Unfortunately, acting on the Earth element in the physical sphere is and always has been ultimately about labor. The Earth time of year is late summer, or harvest time. For agrarian cultures, the harvest is the busiest time of year, with work from sunup to sundown. In our modern, work-averse culture, you could hardly offer a less appealing cure. The saving grace is that the harvest is about joyful labor -- the more work there is, the better supplied you'll be in the coming winter, and the more variety and abundance of food you'll enjoy. We have become so far separated from nature that most of us never think about "the harvest;" it sounds quaint, provincial, old-fashioned. If we want something, we go on the Mighty Internet (created by brain power), order something from Amazon (created by brain power) and wait expectantly for our package to arrive. "The harvest" has nothing to do with it. Moreover, the Mighty Internet allows us to live almost completely separated from Nature and from each other. This allows us to have sweet, sweet instant gratification of our earthly desires, but causes big problems in the long run. Amazon destroys decent paying retail jobs and turns retail clerks into warehouse wage slaves, barely able to make ends meet and anxiously awaiting the arrival of the thinking machines that will take their jobs. And all those FedEx flights and UPS truck trips contribute to climate change, which is changing living conditions on this actual, physical planet where we live. You know, the Earth. So in return for avoiding work and receiving instant gratification we contribute to the destruction of our home world. "It seemed like a good idea at the time," may well end up being the whiny excuse for how humans made the Earth uninhabitable.

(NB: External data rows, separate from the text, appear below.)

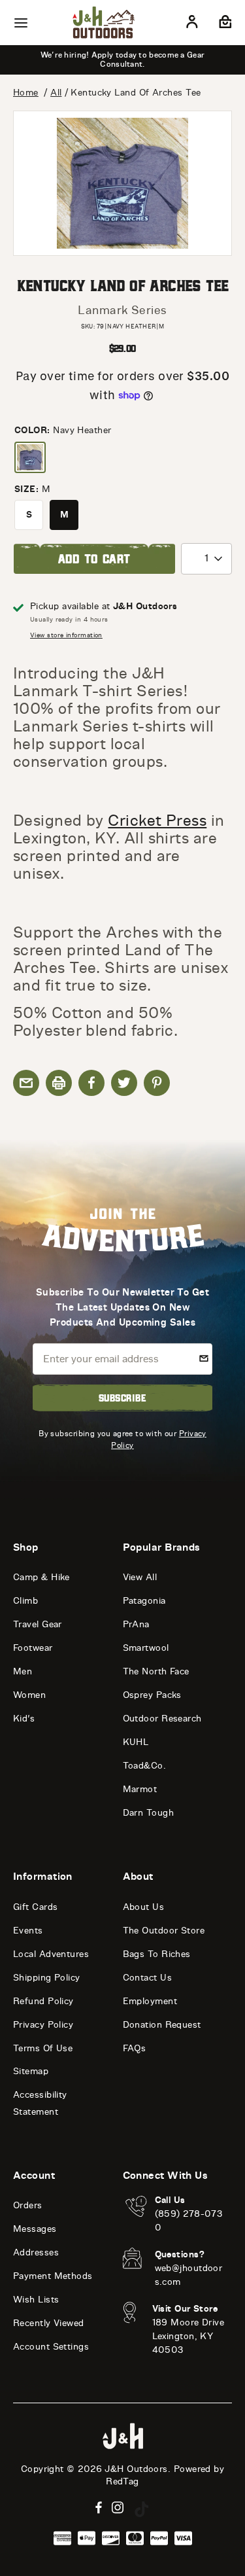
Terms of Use (43, 2048)
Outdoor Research (162, 1718)
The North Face (156, 1671)
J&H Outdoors (136, 2469)
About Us (144, 1907)
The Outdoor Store (164, 1930)
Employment (150, 2001)
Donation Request (162, 2024)
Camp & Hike (41, 1577)
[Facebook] (98, 2507)
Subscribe (122, 1397)
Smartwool (146, 1647)
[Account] (192, 24)
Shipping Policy (46, 1977)
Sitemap (30, 2071)
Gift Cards (35, 1907)
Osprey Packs (152, 1695)
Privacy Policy (43, 2024)
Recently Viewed (48, 2323)
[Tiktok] (142, 2509)
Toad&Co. (145, 1765)
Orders (27, 2205)
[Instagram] (118, 2507)
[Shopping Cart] (224, 24)
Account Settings (51, 2346)
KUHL (136, 1742)
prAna (136, 1624)
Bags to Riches (157, 1954)
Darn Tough (148, 1812)
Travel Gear (37, 1624)
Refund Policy (43, 2001)
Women (29, 1695)
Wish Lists (36, 2299)
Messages (35, 2228)
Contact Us (147, 1977)
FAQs (134, 2048)
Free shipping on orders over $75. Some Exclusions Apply (142, 59)
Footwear (33, 1647)
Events (28, 1930)
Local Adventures (51, 1954)
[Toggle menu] (21, 23)
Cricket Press (157, 820)
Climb (25, 1600)
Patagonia (144, 1600)
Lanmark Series (122, 310)
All (55, 92)
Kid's (24, 1718)
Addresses (36, 2252)
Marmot (140, 1789)
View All (140, 1577)
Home (26, 92)
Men (22, 1671)
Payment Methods (53, 2276)
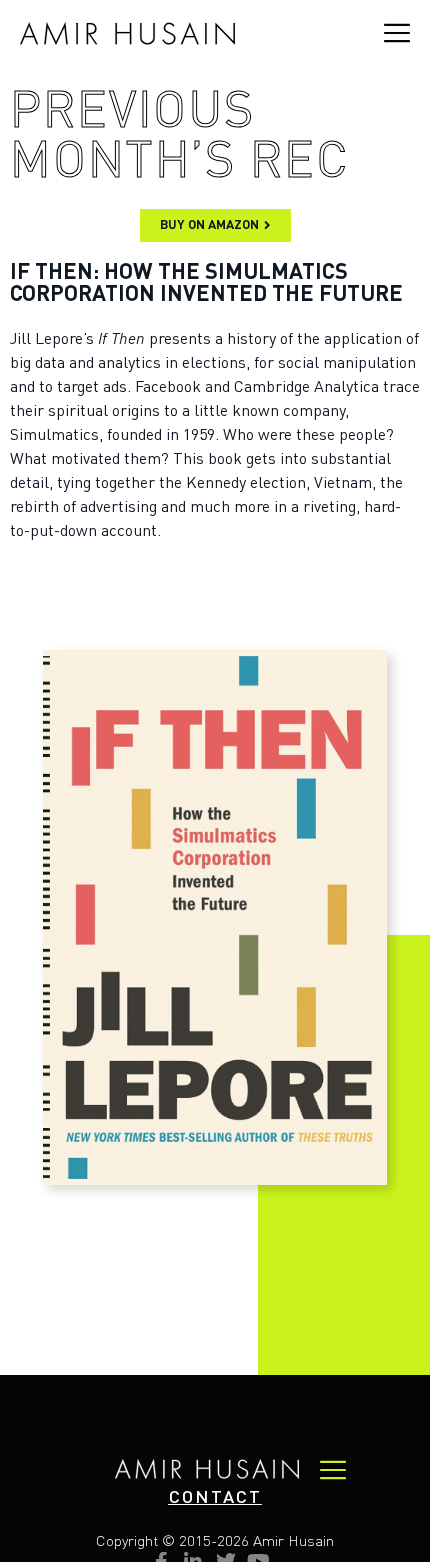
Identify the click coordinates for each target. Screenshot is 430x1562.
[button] (215, 1498)
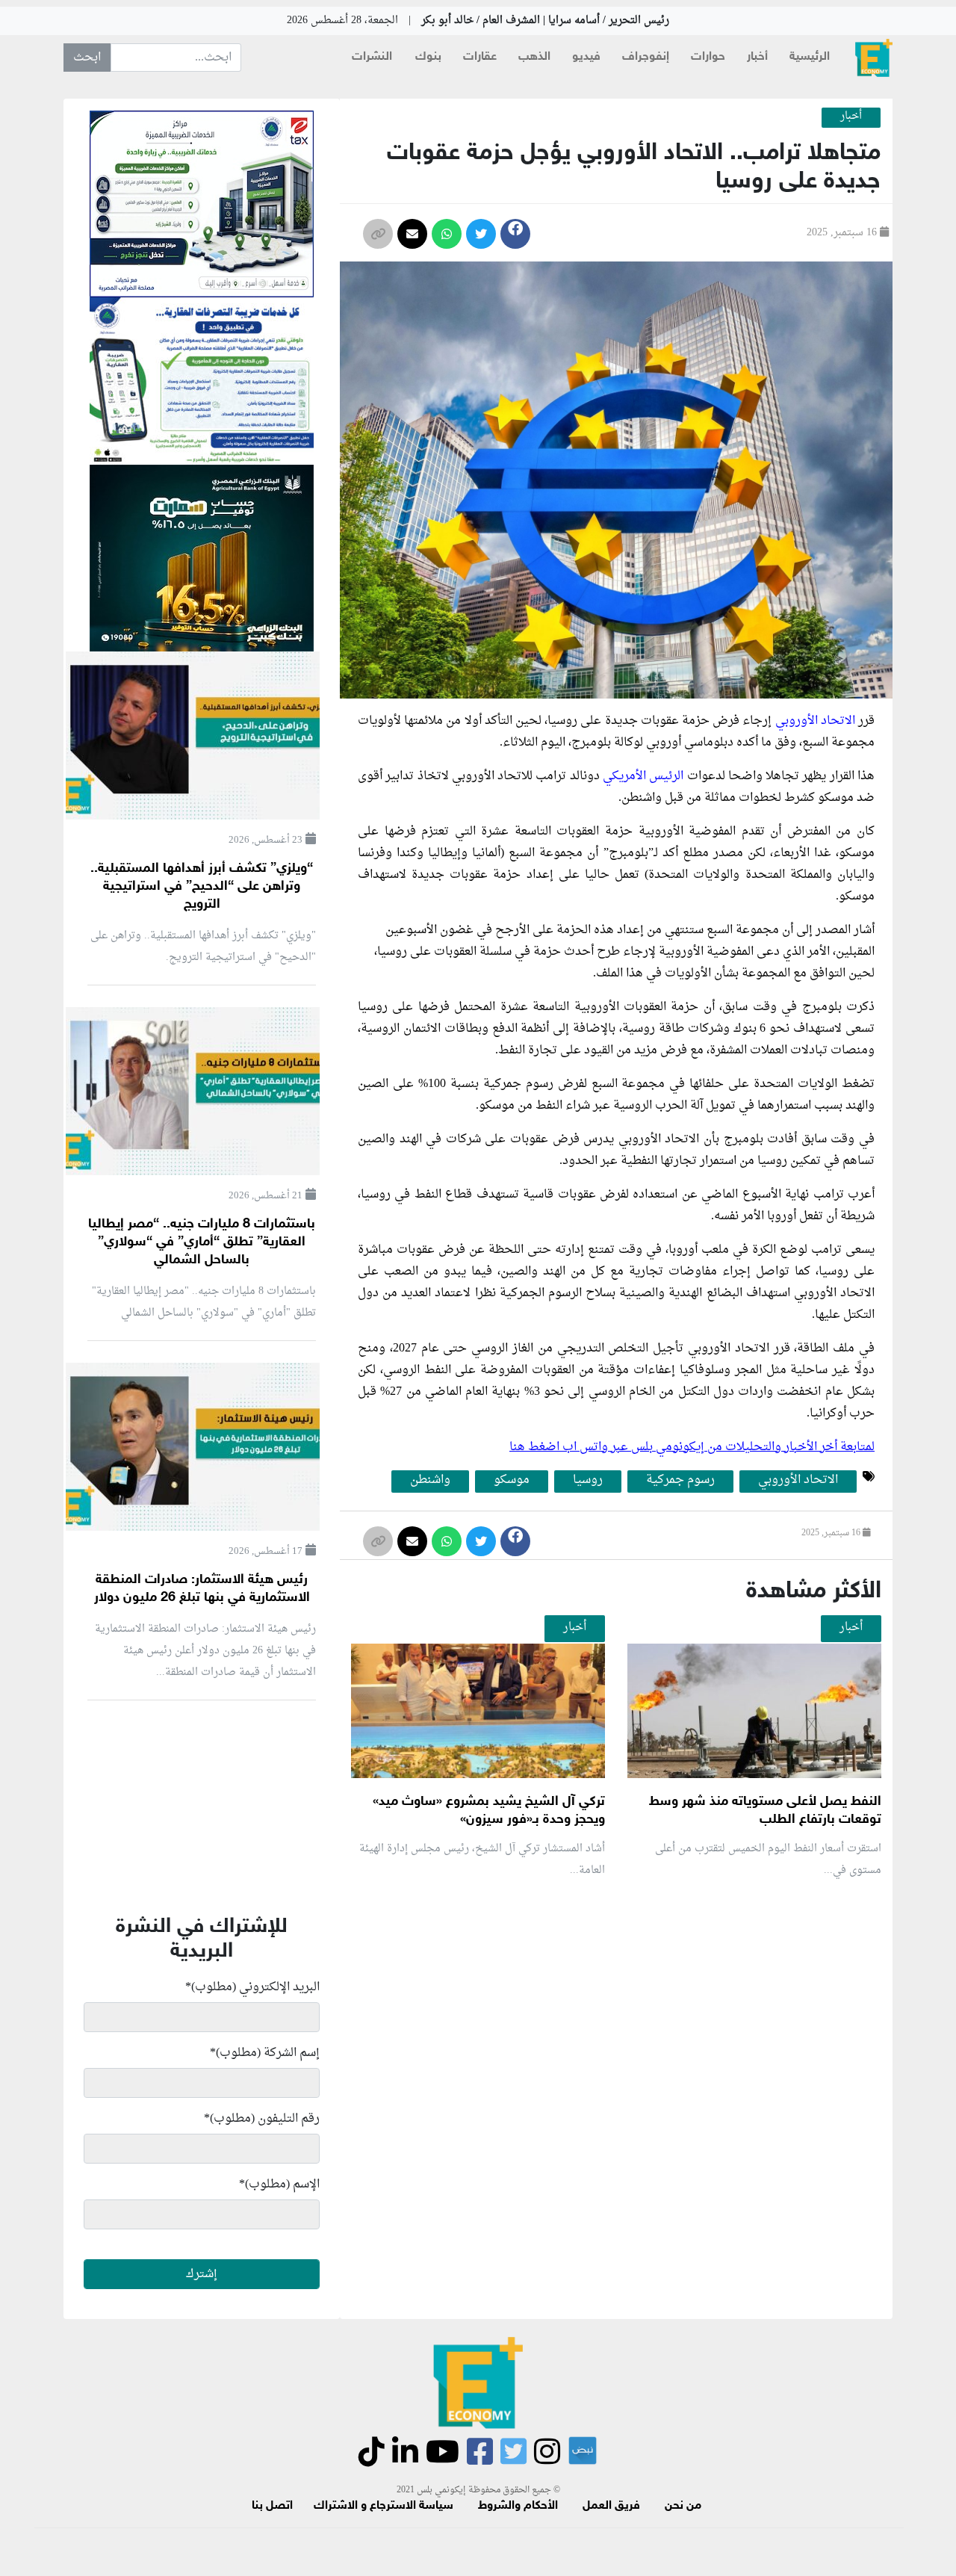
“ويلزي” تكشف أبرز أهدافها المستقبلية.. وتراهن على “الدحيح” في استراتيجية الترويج (201, 887)
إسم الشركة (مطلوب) (265, 2053)
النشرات (372, 57)
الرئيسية (809, 57)
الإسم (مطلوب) (279, 2184)
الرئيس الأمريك (647, 776)
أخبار (757, 57)
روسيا (588, 1480)
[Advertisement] (612, 2068)
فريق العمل (611, 2506)
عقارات (480, 57)
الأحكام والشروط (518, 2506)
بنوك (428, 57)
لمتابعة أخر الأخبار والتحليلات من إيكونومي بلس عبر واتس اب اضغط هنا (692, 1447)
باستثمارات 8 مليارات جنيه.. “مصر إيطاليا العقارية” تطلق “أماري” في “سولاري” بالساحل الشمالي (201, 1242)
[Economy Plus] (874, 58)
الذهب (534, 57)
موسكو (512, 1480)
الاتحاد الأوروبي (815, 721)
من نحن (683, 2506)
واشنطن (430, 1480)
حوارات (708, 57)
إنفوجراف (645, 57)
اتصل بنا (272, 2506)
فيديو (586, 57)
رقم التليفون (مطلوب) (262, 2119)
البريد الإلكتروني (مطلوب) (252, 1987)
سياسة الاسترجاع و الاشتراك (383, 2506)
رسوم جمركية (680, 1480)
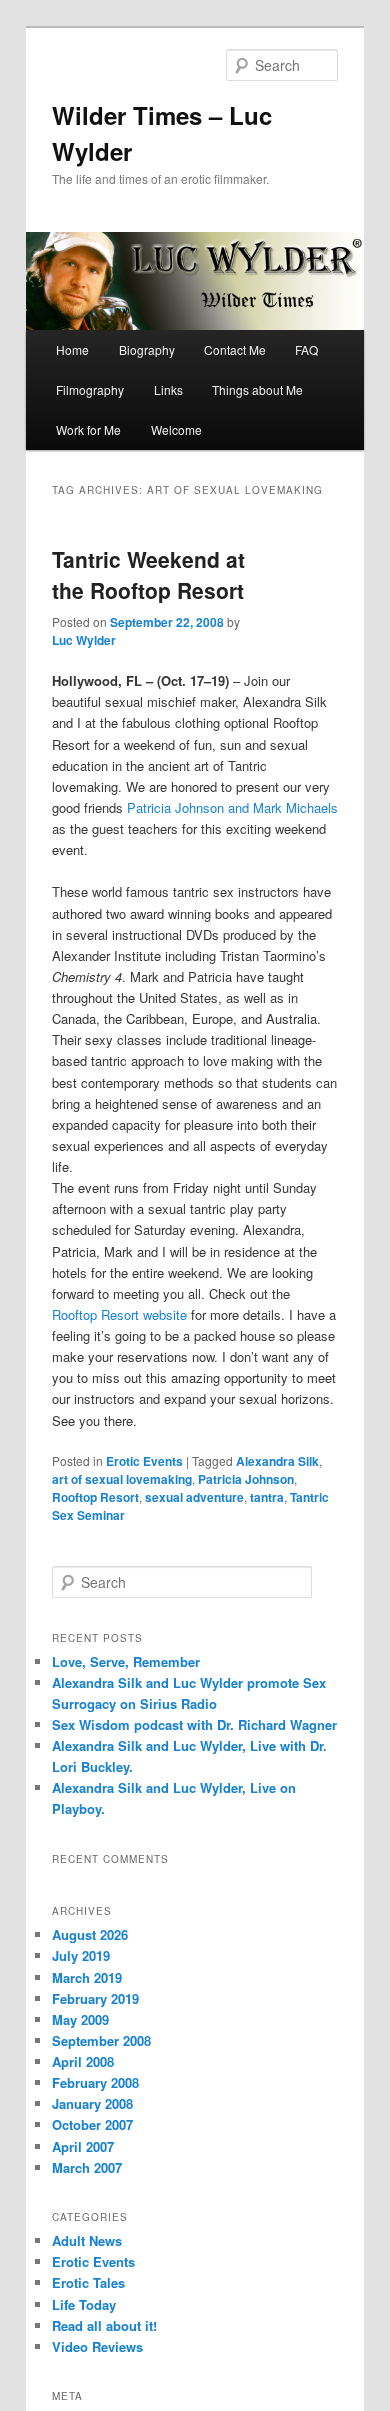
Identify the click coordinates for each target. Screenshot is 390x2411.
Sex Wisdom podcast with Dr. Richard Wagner (194, 1724)
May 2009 (80, 2019)
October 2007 (92, 2124)
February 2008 (95, 2082)
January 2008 (92, 2103)
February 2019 (95, 1998)
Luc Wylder (84, 640)
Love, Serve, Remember (126, 1661)
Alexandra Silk (277, 1461)
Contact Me (235, 349)
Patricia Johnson (246, 1479)
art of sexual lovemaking (122, 1479)
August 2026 (90, 1934)
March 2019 (87, 1977)
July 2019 (81, 1955)
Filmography (90, 389)
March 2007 (87, 2167)
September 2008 (101, 2040)
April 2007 (83, 2146)
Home (72, 349)
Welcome (176, 429)
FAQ (306, 349)
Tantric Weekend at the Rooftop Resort (148, 575)
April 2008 (83, 2061)
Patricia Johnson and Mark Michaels (232, 807)
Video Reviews (97, 2346)
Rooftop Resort (95, 1497)
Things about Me (257, 389)
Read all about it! (104, 2325)
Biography (147, 349)
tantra (267, 1497)
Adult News (87, 2240)
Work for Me (88, 429)
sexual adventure (194, 1497)
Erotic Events (144, 1461)
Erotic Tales (88, 2282)
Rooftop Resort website (121, 1314)
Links (168, 389)
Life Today (84, 2304)
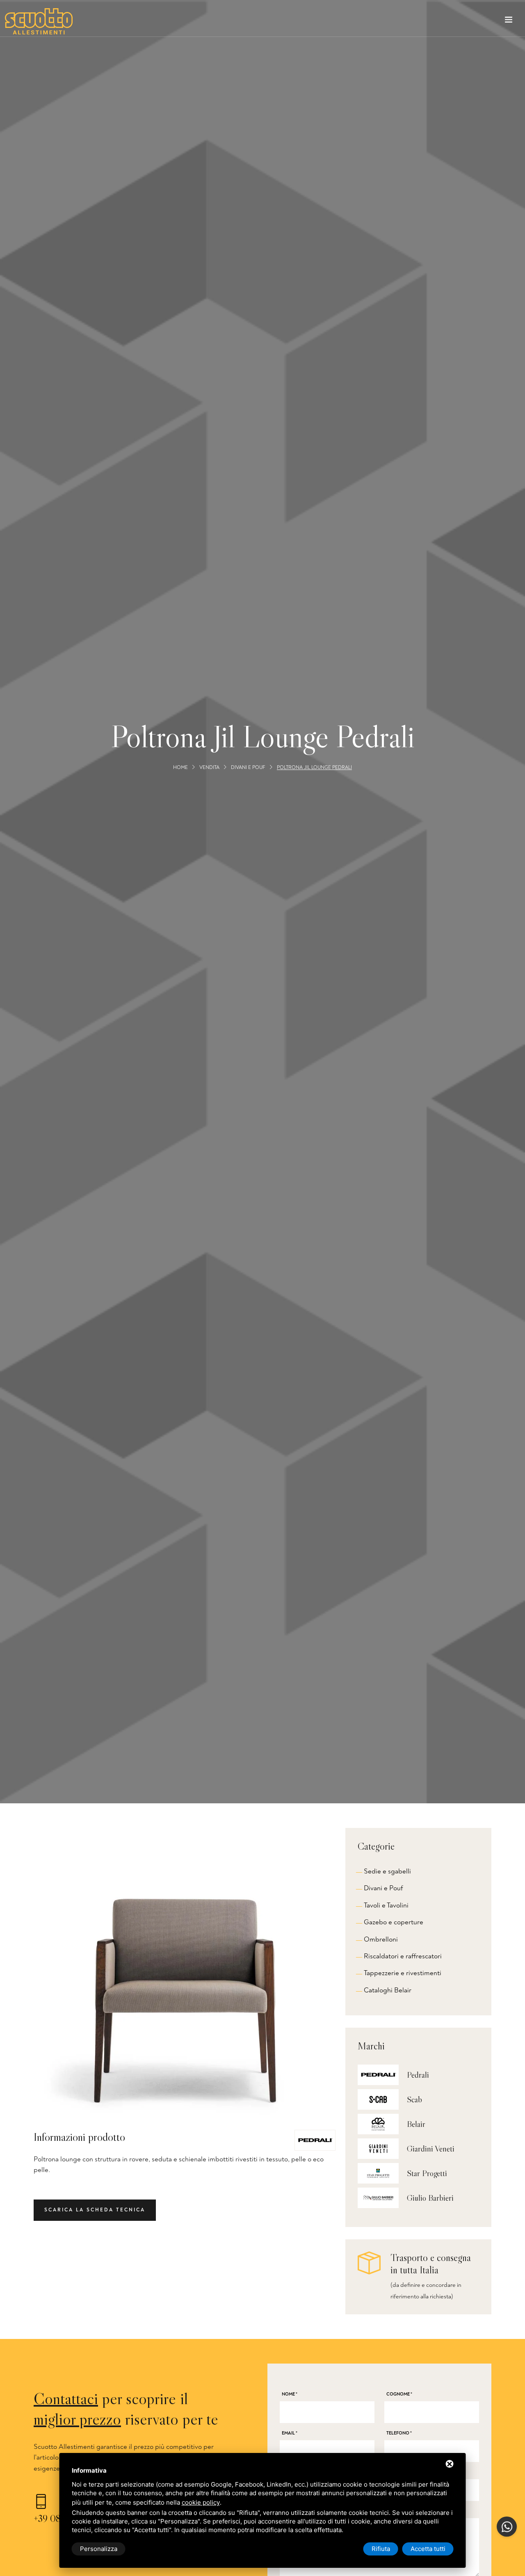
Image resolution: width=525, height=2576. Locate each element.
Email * (289, 2433)
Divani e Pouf (248, 768)
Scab (414, 2099)
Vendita (209, 768)
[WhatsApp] (507, 2527)
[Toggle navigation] (508, 21)
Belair (416, 2124)
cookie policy (201, 2502)
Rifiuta (381, 2549)
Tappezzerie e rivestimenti (402, 1973)
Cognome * (399, 2394)
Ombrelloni (381, 1939)
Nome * (289, 2394)
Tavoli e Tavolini (386, 1905)
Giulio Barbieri (430, 2198)
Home (180, 768)
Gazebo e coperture (393, 1922)
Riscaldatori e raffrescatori (403, 1956)
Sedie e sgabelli (387, 1871)
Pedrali (418, 2075)
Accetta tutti (428, 2549)
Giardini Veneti (430, 2149)
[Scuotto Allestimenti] (39, 21)
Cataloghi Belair (387, 1990)
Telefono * (399, 2433)
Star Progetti (427, 2173)
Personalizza (98, 2549)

Some "visionaries" say we have to colonize the stars if we intend to survive as a species. This is one of those far-fetched ideas that really cerebral people come up with, like the multiverse, when their education, experience and imagination fail to point out a simpler possibility. That is, when their heads are in the stars and their feet aren't on the ground. The problem with the idea of interstellar colonization is that we are sure to do the same thing to every other "earth" we inhabit. If we can't learn to respect the physical and to accept its limits here on our home planet, the universe is probably better off if we just go ahead and die off. Something better may or may not come along to replace us, but the prospect of humankind continuing on its current path and creating a legacy as "the greedy planet-destroying species" would be a tough pill to swallow. All because we couldn't curb our appetites and didn't want to work.